Fed officials want to start scaling back their billion-per-month bond-buying program this year and could take a small step in that direction at their policy meeting Sept. 17-18. But the economic data in recent months have been ambiguous and new threats to the economy and markets loom, which could prompt officials to wait longer before acting.

Many officials believe it matters little in theory whether they start pulling back the program in September or later this year. … But in reality, officials have concluded … it matters immensely what signal investors take from their actions.

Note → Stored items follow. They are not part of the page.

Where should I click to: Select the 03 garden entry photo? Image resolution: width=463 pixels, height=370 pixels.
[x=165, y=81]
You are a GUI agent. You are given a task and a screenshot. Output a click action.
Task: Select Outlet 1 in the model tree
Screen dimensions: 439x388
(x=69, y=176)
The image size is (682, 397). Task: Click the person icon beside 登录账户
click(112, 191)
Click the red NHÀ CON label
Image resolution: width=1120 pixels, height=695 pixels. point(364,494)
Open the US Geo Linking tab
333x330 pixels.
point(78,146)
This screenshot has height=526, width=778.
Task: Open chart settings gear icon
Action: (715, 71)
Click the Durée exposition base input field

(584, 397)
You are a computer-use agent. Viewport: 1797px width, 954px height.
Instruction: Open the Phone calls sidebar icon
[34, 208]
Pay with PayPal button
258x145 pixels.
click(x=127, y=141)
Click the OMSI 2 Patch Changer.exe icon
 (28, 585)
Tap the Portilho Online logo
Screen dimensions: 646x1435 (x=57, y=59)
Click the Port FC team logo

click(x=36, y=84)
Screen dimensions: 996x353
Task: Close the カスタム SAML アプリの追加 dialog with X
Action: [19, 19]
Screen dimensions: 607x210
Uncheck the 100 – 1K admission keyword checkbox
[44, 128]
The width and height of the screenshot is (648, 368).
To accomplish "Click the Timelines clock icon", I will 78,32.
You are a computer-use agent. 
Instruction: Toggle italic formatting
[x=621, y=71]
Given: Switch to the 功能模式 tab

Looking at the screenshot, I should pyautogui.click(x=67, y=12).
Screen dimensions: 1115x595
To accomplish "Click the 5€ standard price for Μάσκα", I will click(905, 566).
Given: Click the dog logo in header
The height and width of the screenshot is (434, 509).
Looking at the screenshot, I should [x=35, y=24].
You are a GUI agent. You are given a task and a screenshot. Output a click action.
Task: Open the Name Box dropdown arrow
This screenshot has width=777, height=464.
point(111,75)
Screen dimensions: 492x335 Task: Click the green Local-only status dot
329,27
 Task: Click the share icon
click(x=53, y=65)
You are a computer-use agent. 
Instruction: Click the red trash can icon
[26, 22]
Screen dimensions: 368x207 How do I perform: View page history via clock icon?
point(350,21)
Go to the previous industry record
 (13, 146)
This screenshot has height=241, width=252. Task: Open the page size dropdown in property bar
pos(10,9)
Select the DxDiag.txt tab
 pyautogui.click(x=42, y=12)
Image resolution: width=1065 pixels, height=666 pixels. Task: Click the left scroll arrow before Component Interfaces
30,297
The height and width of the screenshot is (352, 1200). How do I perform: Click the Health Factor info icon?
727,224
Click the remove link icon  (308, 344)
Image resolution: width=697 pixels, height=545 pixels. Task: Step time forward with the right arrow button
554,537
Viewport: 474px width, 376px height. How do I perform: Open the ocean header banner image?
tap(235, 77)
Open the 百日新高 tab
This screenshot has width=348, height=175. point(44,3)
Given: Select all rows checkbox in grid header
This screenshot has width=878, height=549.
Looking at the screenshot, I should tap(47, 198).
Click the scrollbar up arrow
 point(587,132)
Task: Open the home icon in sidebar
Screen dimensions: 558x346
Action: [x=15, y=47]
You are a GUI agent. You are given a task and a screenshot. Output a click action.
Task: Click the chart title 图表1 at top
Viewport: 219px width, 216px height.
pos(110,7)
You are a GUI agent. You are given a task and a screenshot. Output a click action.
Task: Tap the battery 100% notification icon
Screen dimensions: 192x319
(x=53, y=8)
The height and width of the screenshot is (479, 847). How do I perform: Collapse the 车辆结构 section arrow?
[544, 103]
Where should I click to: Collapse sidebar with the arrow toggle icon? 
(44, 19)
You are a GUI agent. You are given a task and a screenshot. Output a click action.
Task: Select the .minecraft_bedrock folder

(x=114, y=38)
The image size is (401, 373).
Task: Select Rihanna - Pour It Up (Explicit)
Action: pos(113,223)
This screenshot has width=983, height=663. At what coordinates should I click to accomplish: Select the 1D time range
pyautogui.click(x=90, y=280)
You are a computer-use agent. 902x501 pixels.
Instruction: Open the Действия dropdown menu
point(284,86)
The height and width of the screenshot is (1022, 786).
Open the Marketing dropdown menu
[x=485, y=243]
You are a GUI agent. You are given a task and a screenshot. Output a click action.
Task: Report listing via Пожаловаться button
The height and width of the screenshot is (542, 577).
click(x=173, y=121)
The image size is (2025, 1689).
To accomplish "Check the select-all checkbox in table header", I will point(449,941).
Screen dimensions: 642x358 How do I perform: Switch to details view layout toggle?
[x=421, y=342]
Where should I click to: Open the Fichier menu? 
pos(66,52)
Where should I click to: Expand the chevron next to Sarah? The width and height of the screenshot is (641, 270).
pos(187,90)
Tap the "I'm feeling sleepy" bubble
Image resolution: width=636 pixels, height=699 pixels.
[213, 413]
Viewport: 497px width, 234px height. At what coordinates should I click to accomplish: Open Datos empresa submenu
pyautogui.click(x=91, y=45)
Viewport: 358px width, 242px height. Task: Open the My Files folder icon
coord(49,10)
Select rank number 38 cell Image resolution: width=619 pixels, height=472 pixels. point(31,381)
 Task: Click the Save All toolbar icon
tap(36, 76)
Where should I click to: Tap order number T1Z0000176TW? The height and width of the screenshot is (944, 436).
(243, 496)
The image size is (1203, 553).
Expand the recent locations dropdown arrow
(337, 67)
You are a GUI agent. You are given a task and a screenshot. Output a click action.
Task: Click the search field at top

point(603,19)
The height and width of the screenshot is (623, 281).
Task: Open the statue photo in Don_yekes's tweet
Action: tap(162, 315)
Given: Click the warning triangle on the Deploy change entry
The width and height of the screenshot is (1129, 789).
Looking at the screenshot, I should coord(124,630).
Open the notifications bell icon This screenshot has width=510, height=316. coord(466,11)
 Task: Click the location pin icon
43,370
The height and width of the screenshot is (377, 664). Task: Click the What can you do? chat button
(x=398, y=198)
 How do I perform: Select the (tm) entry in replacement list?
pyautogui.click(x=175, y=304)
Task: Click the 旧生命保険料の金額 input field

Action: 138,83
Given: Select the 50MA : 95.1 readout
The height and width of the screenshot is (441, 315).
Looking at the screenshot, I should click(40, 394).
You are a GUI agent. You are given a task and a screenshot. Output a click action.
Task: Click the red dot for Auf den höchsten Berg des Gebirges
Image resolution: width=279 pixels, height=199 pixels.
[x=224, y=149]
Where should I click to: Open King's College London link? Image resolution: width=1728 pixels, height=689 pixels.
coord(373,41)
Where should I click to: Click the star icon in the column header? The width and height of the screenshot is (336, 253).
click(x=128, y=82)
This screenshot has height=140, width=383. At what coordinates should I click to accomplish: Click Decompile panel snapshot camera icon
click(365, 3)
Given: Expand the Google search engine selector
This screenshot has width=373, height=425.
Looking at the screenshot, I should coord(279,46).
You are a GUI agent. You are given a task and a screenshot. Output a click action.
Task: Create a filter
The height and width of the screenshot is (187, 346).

Yields on the benchmark 10-year Treasury notes have jumped from 1.6% in May to nearly 3%

On the “downside risks”, Ethan Harris at Merrill Lynch wrote today:

Perhaps the strongest case for tapering is reduced downside risks. The economy has weathered a fairly big fiscal shock—by our estimates, more than 2% of GDP—with just two bad quarters—0.1% growth in 4Q and 1.1% growth in 1Q. Moreover, stripping out inventories and trade—the two wildcards of GDP accounting—final sales to domestic purchasers follow a similar pattern, bottoming in 1Q, when the tax and spending shock hit. Unfortunately, when Congress returns from its summer siesta on September 9, three major policy risks loom: Syria, the 2014 budget and the debt ceiling. We don’t expect a major shock to the economy, but the Fed will not be sure when it meets September 17-18.

A few months ago I thought the Fed would wait until December, but the upward revisions to GDP and the decline in the unemployment rate has made it less clear.  I don’t know how much the Fed will weigh the decline in the participation rate.